The Manchester Astronomical Society is an organisation that promotes popular and amateur astronomy in North West England. It is one of the oldest provincial astronomical societies in England. The society is based in the Blackett Lecture Theatre located in the Schuster Building, University of Manchester, in Manchester city centre. Membership is open to anyone with an interest in astronomy.

==History==
The society's origins lay in the North Western Branch of the British Astronomical Association, which was established in 1892 (soon after the association's formation in 1890).
However, a number of members gradually became dissatisfied with the association's treatment of the branch (particularly in relation to funding) and the Branch's members consequently decided to dissolve the branch to form the Manchester Astronomical Society at a meeting at the Godlee Observatory in September 1903. Rev. Thomas H. Core was elected as the society's inaugural president.

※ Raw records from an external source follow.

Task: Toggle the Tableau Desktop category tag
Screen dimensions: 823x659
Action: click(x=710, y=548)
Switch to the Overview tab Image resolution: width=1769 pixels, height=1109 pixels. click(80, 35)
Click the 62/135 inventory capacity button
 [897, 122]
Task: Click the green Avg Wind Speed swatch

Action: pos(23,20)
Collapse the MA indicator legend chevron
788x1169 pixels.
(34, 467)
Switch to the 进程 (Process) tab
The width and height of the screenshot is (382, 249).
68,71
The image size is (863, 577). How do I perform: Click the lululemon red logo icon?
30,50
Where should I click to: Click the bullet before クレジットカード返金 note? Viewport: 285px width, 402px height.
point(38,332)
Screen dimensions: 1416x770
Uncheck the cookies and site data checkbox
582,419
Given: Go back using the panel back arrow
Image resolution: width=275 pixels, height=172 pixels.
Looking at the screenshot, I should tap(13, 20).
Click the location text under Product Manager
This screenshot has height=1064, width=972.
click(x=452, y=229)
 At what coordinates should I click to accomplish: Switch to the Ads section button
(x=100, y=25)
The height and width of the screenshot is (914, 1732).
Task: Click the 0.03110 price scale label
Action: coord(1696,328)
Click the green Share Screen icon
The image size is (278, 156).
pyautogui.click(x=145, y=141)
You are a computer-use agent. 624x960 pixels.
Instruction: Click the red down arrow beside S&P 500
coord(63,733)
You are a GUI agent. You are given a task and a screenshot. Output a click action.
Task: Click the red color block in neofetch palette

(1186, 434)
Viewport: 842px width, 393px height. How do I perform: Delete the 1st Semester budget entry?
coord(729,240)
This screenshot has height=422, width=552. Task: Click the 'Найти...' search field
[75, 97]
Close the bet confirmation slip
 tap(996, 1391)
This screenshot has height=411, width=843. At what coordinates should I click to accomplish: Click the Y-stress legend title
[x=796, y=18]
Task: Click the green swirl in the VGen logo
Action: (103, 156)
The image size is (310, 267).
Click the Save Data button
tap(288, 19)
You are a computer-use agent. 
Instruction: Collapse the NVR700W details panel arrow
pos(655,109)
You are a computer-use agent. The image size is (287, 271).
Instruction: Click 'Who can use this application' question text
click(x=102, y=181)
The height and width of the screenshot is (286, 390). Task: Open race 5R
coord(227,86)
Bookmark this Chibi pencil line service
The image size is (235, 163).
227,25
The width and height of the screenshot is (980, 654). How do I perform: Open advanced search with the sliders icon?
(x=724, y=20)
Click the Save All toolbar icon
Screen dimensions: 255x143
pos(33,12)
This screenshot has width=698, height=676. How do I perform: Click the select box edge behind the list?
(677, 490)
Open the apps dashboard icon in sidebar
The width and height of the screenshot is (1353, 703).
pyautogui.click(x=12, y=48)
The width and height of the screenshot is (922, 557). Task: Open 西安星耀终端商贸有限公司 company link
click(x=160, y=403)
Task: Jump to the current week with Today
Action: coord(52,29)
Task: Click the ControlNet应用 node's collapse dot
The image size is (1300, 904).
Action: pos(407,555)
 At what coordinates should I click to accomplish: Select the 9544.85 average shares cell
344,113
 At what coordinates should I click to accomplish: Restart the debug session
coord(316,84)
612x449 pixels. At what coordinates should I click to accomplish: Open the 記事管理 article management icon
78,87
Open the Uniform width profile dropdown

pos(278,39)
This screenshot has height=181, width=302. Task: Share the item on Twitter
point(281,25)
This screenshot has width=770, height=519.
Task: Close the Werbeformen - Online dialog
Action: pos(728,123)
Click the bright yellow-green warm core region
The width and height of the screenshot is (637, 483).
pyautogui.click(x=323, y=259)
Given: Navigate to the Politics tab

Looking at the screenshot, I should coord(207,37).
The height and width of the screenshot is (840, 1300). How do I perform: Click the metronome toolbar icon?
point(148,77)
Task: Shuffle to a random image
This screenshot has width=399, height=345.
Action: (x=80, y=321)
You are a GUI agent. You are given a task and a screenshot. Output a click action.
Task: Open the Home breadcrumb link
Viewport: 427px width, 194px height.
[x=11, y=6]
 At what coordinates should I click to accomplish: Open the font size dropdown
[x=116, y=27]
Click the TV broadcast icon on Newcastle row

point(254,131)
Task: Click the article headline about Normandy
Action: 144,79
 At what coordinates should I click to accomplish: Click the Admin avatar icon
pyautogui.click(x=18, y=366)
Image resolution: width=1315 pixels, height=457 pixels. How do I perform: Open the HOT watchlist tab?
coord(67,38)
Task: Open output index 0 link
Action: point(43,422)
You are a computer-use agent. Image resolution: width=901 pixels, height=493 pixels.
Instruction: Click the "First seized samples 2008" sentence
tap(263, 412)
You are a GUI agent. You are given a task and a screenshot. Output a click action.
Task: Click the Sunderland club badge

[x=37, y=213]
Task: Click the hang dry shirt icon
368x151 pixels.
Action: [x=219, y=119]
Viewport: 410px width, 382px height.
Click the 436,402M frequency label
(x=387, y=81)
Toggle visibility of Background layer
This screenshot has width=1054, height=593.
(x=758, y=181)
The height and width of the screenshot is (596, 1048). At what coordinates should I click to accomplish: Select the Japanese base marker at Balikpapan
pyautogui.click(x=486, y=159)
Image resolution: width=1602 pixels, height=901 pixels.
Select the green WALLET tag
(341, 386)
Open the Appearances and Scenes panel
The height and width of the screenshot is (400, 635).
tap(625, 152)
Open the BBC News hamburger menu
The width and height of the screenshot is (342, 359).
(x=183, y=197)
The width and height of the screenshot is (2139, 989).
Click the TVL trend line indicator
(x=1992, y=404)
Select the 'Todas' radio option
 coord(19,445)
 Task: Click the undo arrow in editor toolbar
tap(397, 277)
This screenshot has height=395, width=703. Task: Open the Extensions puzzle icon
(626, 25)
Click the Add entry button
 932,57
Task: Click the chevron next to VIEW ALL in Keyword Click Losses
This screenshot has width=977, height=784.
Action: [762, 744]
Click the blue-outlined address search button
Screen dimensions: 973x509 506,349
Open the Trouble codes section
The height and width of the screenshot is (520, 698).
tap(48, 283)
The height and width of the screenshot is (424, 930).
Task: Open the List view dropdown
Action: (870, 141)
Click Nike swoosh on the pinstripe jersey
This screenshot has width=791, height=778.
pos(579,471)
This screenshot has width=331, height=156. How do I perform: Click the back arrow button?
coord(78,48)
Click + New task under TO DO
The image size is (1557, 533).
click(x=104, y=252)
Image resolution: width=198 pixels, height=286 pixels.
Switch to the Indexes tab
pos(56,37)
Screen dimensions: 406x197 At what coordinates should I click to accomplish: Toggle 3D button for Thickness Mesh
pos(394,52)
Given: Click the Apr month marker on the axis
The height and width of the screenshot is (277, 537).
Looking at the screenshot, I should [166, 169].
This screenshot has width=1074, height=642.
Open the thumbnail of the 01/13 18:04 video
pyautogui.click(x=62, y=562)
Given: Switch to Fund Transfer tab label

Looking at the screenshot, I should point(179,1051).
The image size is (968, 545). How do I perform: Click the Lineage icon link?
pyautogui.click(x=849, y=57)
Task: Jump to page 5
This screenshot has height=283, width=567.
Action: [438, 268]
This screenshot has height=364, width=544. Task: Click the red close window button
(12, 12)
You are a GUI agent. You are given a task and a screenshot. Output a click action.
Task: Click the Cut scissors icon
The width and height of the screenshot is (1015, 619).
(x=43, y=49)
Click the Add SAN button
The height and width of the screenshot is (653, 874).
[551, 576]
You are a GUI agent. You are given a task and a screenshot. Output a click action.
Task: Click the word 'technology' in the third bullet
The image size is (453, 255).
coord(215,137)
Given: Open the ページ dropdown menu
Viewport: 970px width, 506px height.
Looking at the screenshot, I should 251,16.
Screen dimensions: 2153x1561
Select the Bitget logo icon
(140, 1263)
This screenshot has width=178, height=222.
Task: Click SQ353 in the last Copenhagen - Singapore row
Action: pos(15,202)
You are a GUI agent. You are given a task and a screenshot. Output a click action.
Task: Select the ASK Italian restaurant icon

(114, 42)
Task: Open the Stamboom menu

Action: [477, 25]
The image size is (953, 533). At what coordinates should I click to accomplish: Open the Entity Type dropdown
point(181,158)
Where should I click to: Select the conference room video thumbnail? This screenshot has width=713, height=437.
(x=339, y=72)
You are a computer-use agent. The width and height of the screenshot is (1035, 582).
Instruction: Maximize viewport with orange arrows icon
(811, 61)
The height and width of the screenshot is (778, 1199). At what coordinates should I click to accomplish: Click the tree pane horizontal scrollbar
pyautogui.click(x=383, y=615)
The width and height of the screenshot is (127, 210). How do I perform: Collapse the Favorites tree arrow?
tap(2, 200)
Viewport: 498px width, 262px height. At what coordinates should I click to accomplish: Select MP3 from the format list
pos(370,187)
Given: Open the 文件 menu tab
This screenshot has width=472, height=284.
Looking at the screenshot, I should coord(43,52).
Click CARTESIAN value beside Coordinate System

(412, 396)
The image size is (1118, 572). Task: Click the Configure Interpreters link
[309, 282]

The society held regular lectures. The membership numbered 98 by the end of the first session.

The society attracted some prominent scientists to give lectures, including Arthur Rambaut, Ralph Sampson and Sir Arthur Eddington. The Stonyhurst College astronomer Aloysius Cortie served as President (1911–25). Notable members included the telescope maker John Hindle and the proponent of spaceflight Eric Burgess.

Manchester academics and students often lectured to the society, including figures such as Zdeněk Kopal, Sir Bernard Lovell, Leon Lucy and Wal Sargent.

==Meetings==
The society meets regularly on Thursday evenings in the Godlee Observatory, with the exception of Public Lecture evenings (see below) and the Christmas closure of the university building. These meetings consist of observing using the telescopes (weather permitting), informal talks and discussion sessions.

The society hosts public lectures on astronomy on the third Thursday of the month between October and March in the John Dalton Building, Manchester Metropolitan University, Oxford Road, Manchester. They are generally given by invited speakers, although the December lecture is traditionally given by the president of the society and is held in the Godlee Observatory.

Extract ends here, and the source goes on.